(Beginning of Input)
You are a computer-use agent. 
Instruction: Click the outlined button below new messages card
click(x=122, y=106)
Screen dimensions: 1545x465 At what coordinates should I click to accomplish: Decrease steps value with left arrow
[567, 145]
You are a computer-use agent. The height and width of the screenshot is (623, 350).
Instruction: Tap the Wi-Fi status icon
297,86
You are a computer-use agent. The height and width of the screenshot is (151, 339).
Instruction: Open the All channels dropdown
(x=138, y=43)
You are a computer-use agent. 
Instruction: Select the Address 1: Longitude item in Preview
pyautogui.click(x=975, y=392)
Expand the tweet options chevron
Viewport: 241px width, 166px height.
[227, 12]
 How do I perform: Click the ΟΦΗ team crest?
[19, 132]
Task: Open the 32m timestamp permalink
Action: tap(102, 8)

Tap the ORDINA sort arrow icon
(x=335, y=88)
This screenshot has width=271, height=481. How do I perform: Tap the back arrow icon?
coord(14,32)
(End of Input)
(Beginning of Input)
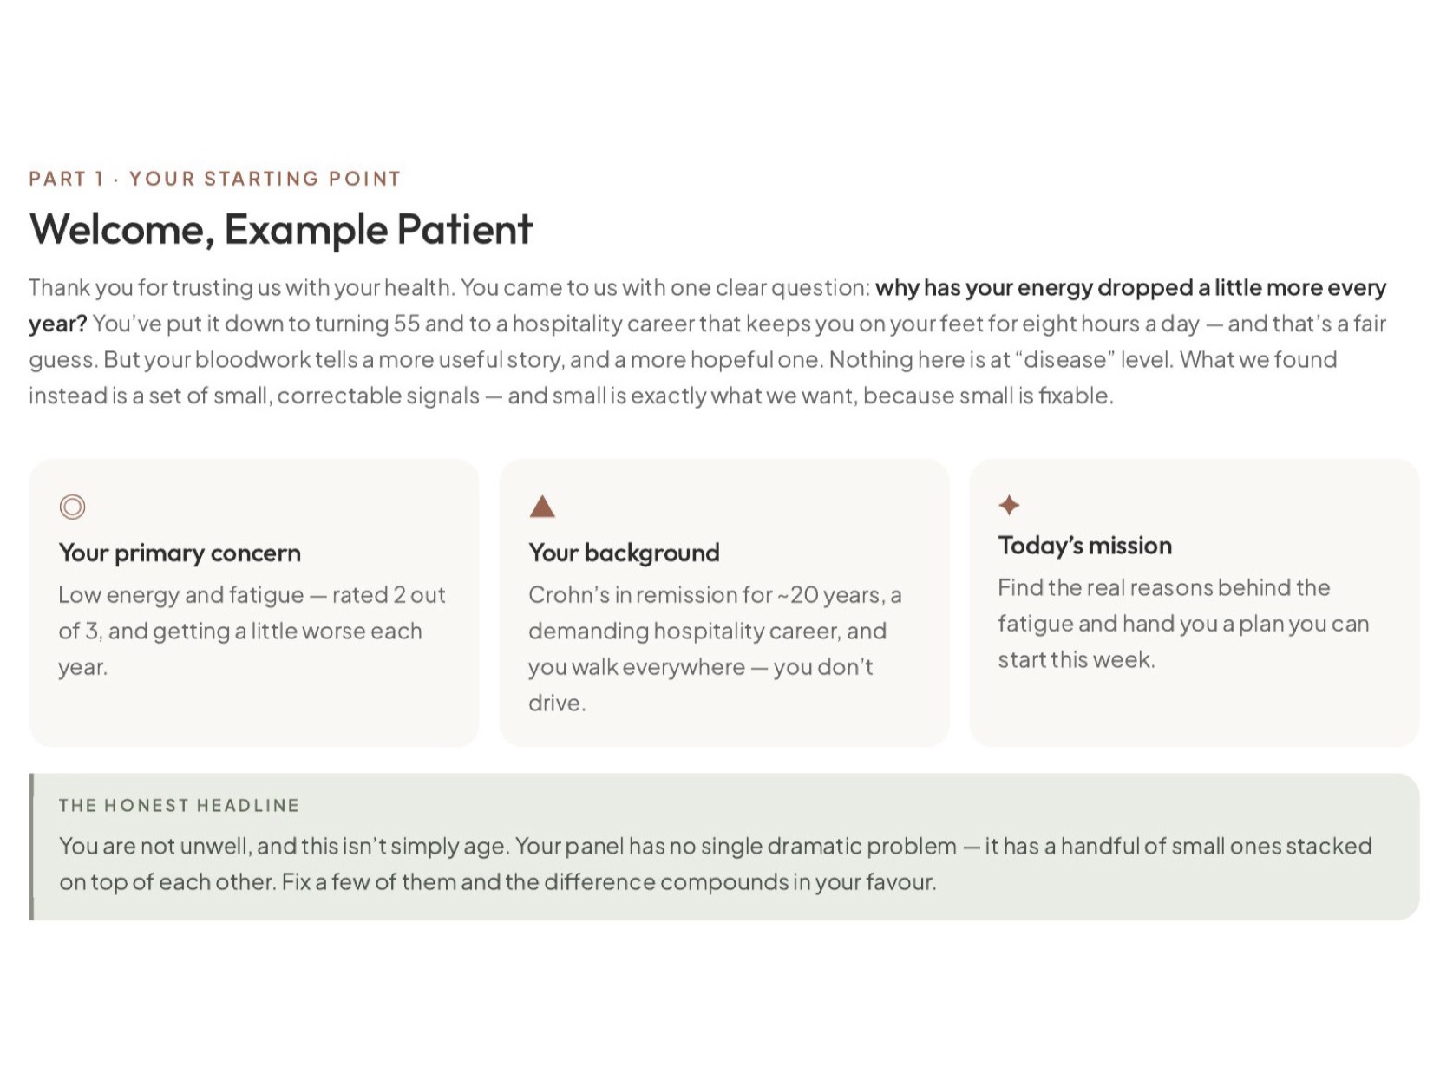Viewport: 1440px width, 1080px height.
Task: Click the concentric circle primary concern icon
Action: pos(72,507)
(End of Input)
(Beginning of Input)
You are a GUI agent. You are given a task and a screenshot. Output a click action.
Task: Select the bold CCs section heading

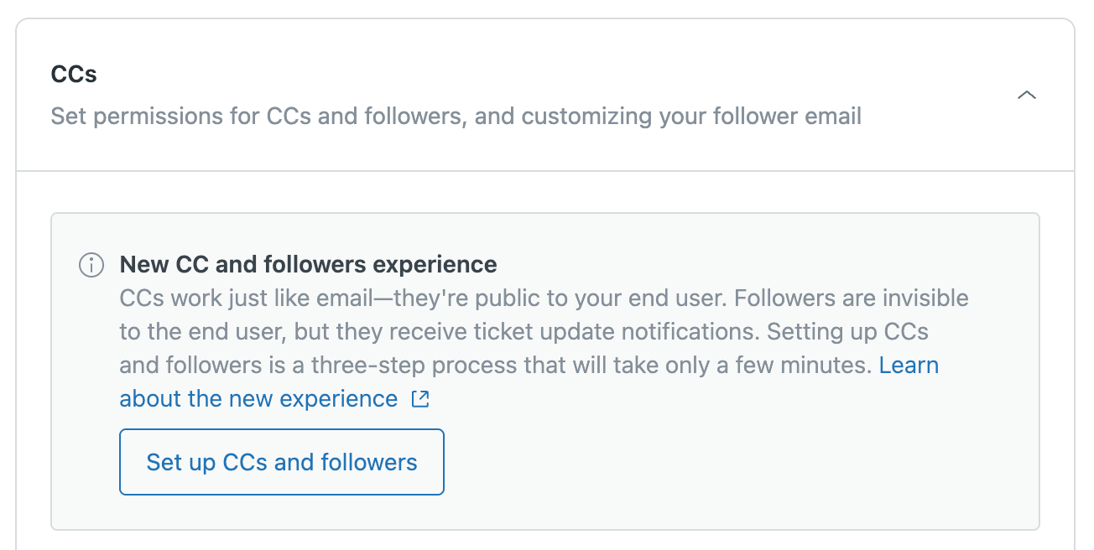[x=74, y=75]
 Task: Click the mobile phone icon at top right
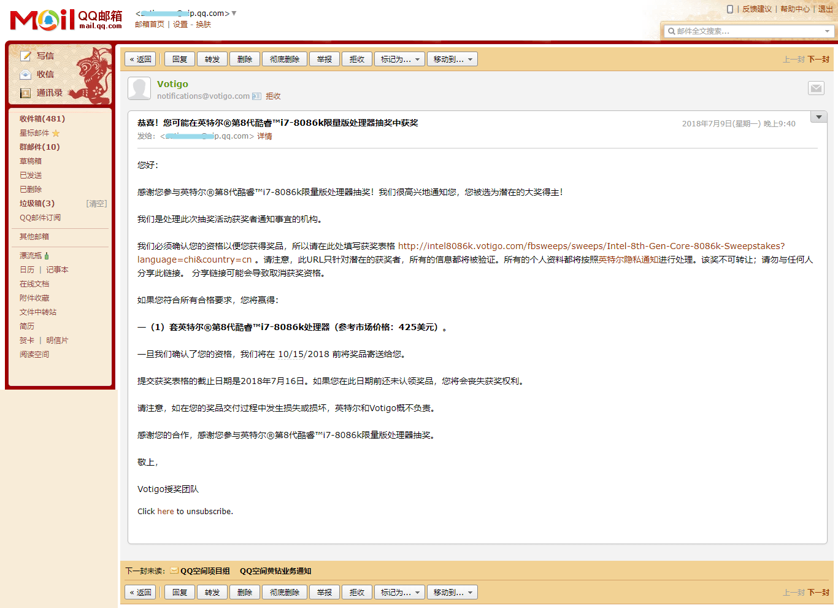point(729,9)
(End of Input)
* [Activity] Your answer should consist solely of the lines above from the line with "Instruction: Click the" to the line with "is (623, 350).", both included, reproduced exactly.

* [Completed task]
Instruction: Click the outlined button below new messages card
click(x=122, y=106)
Screen dimensions: 1545x465 At what coordinates should I click to accomplish: Decrease steps value with left arrow
[567, 145]
You are a computer-use agent. The height and width of the screenshot is (623, 350).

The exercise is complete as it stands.